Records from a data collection

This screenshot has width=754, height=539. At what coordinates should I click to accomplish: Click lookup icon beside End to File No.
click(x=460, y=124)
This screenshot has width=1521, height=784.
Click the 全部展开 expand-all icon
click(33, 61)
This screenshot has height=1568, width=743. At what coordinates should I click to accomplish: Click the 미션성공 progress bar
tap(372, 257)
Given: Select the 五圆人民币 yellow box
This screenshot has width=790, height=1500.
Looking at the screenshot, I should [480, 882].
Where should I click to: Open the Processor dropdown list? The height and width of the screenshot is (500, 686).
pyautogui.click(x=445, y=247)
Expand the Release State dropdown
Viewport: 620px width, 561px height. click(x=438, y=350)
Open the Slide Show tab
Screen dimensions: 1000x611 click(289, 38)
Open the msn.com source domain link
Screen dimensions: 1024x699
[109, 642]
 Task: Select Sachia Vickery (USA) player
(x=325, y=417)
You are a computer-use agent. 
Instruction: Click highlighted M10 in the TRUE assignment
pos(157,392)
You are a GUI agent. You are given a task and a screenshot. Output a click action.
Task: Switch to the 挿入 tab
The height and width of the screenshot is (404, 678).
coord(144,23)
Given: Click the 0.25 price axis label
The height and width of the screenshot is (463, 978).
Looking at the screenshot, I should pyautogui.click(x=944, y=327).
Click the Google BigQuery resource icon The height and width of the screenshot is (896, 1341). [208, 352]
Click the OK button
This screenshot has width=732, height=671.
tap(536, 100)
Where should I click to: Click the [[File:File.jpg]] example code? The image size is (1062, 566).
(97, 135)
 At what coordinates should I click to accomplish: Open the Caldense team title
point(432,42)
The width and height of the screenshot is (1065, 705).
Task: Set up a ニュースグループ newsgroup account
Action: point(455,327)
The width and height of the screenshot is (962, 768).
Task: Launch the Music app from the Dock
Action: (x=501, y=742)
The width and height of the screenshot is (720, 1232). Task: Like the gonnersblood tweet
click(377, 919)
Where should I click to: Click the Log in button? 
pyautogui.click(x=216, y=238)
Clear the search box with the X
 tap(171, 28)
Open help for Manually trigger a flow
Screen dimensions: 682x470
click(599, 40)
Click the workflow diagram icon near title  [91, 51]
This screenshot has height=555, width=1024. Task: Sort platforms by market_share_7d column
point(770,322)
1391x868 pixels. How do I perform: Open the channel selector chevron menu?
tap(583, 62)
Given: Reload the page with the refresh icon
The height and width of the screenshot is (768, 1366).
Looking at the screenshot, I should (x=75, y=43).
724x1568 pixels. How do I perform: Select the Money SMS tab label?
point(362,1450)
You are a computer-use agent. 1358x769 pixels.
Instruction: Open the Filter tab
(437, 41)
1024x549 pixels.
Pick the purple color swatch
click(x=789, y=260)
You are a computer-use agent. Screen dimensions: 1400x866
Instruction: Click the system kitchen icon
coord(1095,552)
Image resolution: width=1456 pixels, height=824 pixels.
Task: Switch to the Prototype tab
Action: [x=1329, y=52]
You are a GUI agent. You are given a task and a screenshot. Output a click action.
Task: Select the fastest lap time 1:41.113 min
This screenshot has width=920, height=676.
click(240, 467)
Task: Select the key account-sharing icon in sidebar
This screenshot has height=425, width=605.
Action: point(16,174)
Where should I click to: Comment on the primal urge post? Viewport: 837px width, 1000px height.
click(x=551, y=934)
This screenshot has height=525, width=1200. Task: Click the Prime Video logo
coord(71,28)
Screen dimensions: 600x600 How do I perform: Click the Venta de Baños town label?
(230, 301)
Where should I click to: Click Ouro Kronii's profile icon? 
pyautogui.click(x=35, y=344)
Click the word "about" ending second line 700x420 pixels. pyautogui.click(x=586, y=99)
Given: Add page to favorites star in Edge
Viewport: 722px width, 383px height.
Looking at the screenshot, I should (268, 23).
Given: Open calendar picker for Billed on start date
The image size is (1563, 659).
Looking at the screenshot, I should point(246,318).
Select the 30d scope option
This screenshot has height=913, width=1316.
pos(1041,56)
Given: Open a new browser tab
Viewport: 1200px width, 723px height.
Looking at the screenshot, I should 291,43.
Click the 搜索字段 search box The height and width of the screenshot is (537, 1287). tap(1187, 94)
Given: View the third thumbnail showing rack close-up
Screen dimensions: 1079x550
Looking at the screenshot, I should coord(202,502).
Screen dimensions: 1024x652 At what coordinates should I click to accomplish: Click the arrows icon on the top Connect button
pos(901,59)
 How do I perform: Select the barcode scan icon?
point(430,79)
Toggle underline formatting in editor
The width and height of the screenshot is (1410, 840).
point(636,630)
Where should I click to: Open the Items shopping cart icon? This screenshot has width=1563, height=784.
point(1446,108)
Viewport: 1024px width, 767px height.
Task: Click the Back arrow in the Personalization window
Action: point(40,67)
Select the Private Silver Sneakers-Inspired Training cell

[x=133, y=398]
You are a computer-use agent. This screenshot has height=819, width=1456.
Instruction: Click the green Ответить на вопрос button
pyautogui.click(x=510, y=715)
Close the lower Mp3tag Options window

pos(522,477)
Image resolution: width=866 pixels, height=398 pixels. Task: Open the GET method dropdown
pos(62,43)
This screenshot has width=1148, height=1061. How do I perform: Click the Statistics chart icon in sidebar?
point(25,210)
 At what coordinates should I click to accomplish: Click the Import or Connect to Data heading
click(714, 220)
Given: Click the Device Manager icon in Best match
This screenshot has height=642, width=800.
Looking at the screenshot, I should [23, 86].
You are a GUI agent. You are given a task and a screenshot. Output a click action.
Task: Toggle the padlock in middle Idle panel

§ **Aim of the exercise**:
Only the lines from the one containing "to Data heading" through the last line above belong in your answer. Retype them exactly.

§ **Solution to this problem**:
 At what coordinates should I click to accomplish: Click the Import or Connect to Data heading
click(714, 220)
Given: Click the Device Manager icon in Best match
This screenshot has height=642, width=800.
Looking at the screenshot, I should [23, 86].
You are a GUI agent. You are given a task and a screenshot. Output a click action.
Task: Toggle the padlock in middle Idle panel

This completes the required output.